From How to Make Compassion Last by Megan Cecile Radford in Relevant Magazine’s Reject Apathy
“It’s difficult to prioritize human pain and suffering. Of course, it’s good that news outlets want to equip citizens with ways they can help close to home. But sometimes this can eclipse other crises overseas where devastation is also occurring, where many lives are also being lost, where aid is also needed….
It’s not up to the media to find every story that matters. It’s up to us. Here are some suggestions on how you can keep up to date with what’s happening in the world and discover ways to help, with or without seeing the crisis on the news:
Follow locals on Twitter
This is how journalists often get stories, and you can too. Look up hashtags for countries you’re trying to find information on, and you’ll usually find a wide array of bloggers, activists and everyday citizens letting you know what’s happening in their area.
Get in touch with NGOs in the area
Charities and NGOs are good resources for figuring out what’s happening on the ground, and how you can get involved in raising awareness or funds for their work, long after the camera crews have rolled out. Some great places to start are: The Red Cross (or Red Crescent), the Institute for War and Peace Reporting, Médecins Sans Frontières, Amnesty International and International Justice Mission. All of these send out regular updates on their websites and to their newsletter subscribers.
Read and watch more than one media outlet
There aren’t enough reporters per news outlet to catch every story. So check out a news site you wouldn’t normally look at, and see what other stories are out there. Don’t limit yourself to media from your home country, either. Reading news from a different culture means you get the story from a totally different perspective—which is always a good thing.

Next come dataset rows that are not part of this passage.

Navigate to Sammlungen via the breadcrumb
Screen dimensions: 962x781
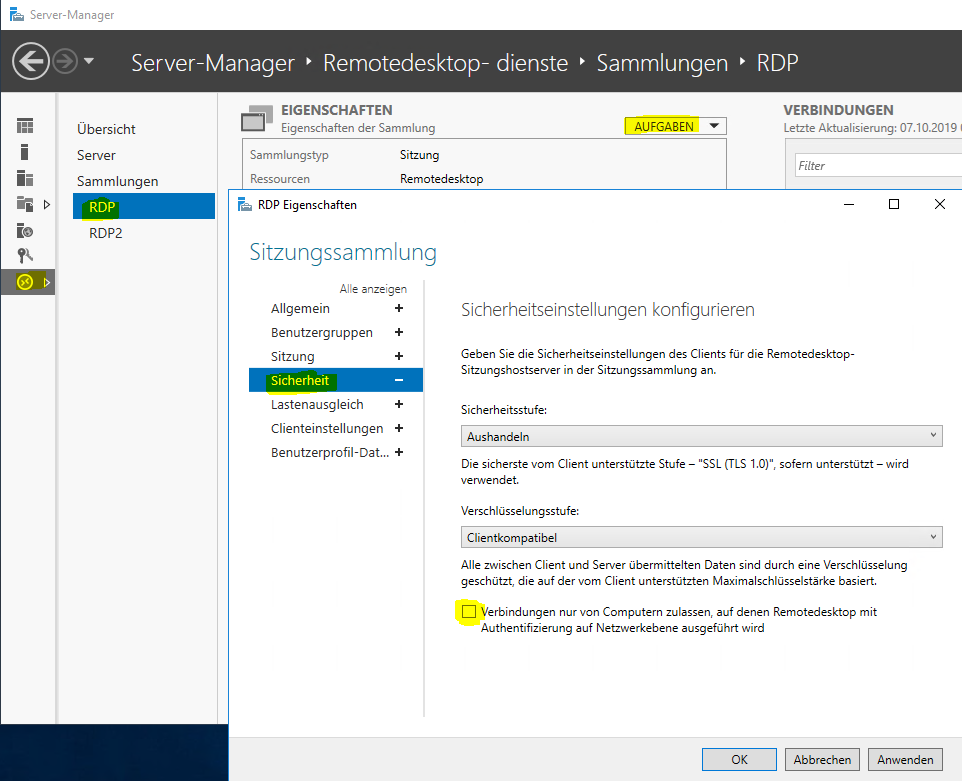pos(662,62)
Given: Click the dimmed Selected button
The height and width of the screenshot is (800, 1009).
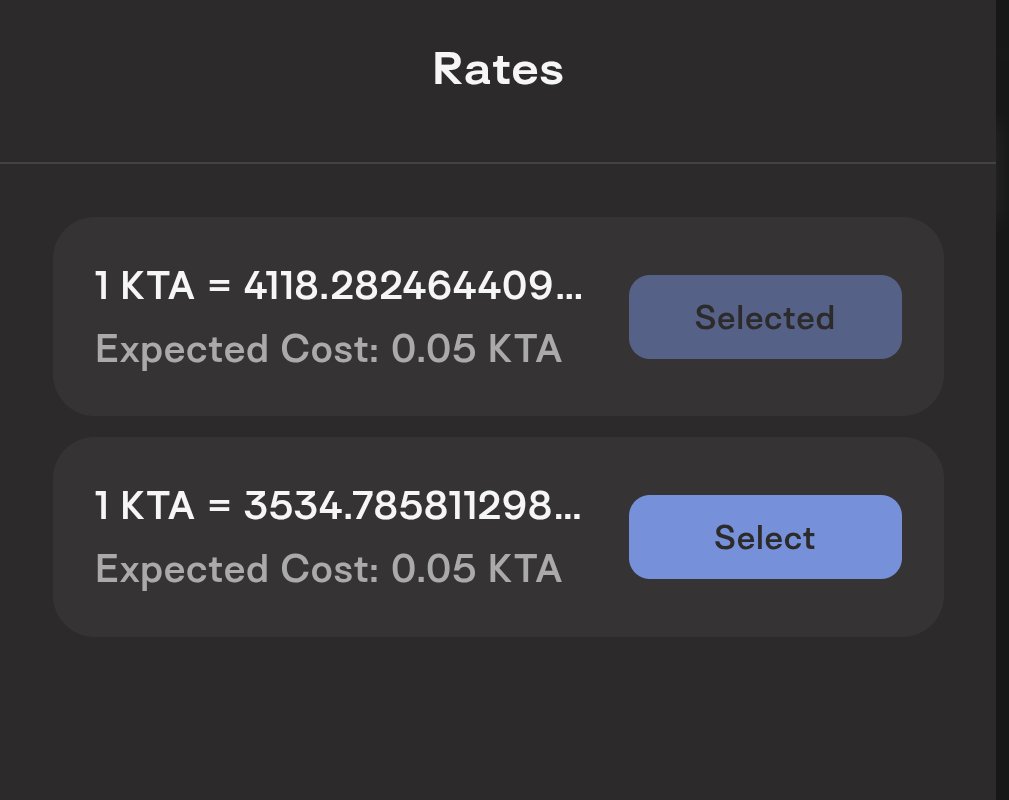Looking at the screenshot, I should pos(765,317).
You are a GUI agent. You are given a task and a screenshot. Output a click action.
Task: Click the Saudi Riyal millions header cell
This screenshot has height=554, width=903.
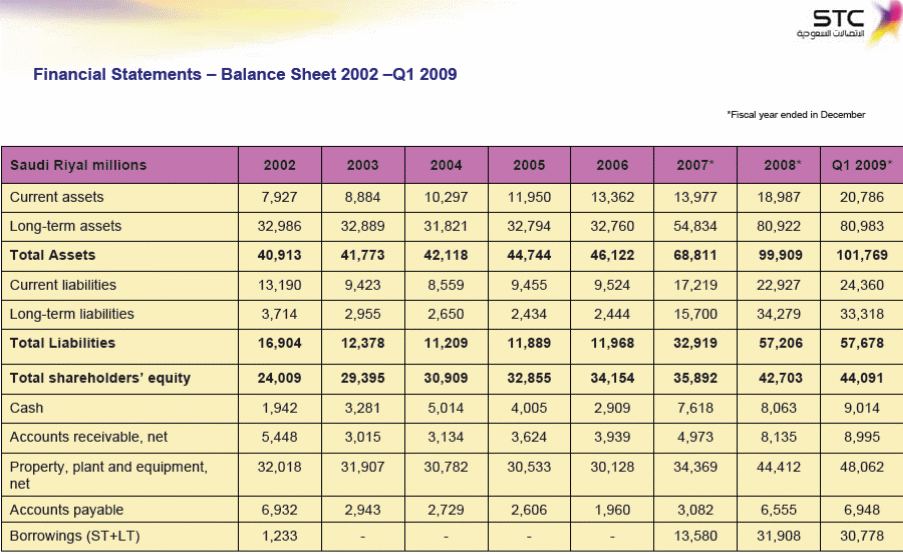tap(78, 165)
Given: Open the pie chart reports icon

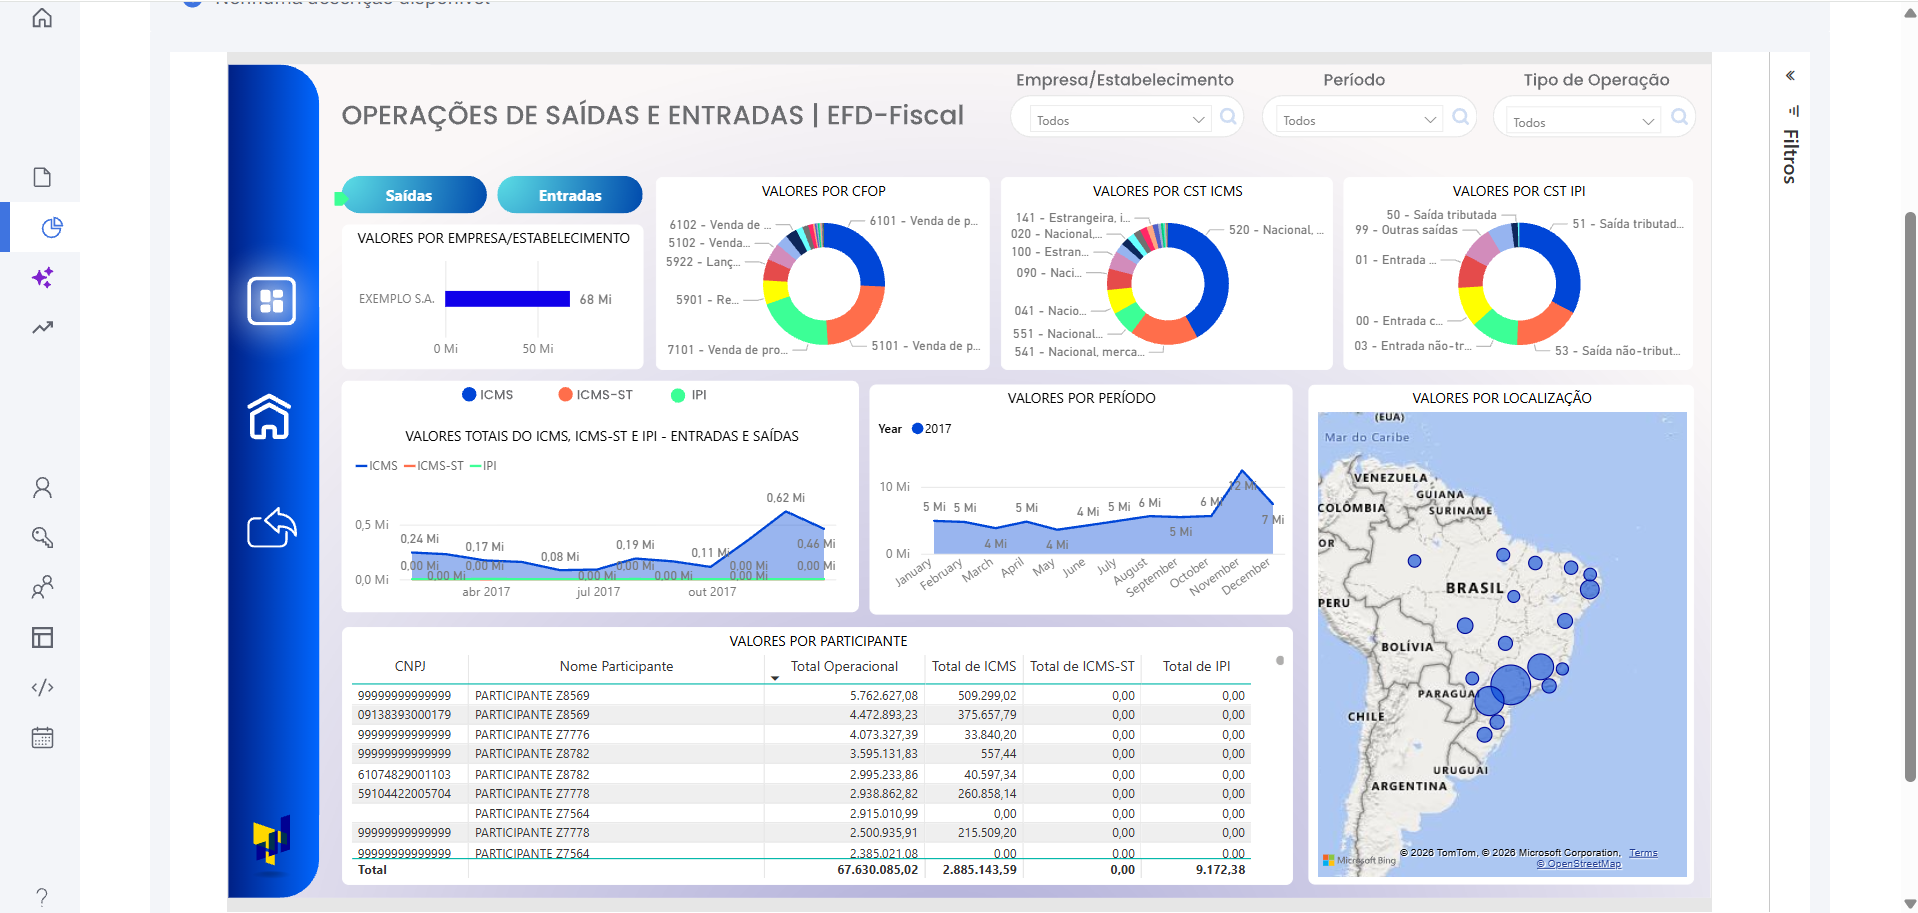Looking at the screenshot, I should (x=52, y=228).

One of Masson’s suggestions is to equip yourself for a specific kind of crisis or area. Rather than spreading yourself thin and trying to know all things about all places, do what we journalists do—specialize. Pick a specific country or region, or a specific kind of need. Maybe it’s helping victims of sex trafficking, or rebuilding after an earthquake, or agriculture for arid lands. Whatever it is, become an expert. Equip yourself to help, and then follow news and charities that are on the ground already. When a problem arises, whether it’s in the next town, or across the world, you can be ready to do your bit of good.”
How do you stay current and involved without getting overwhelmed?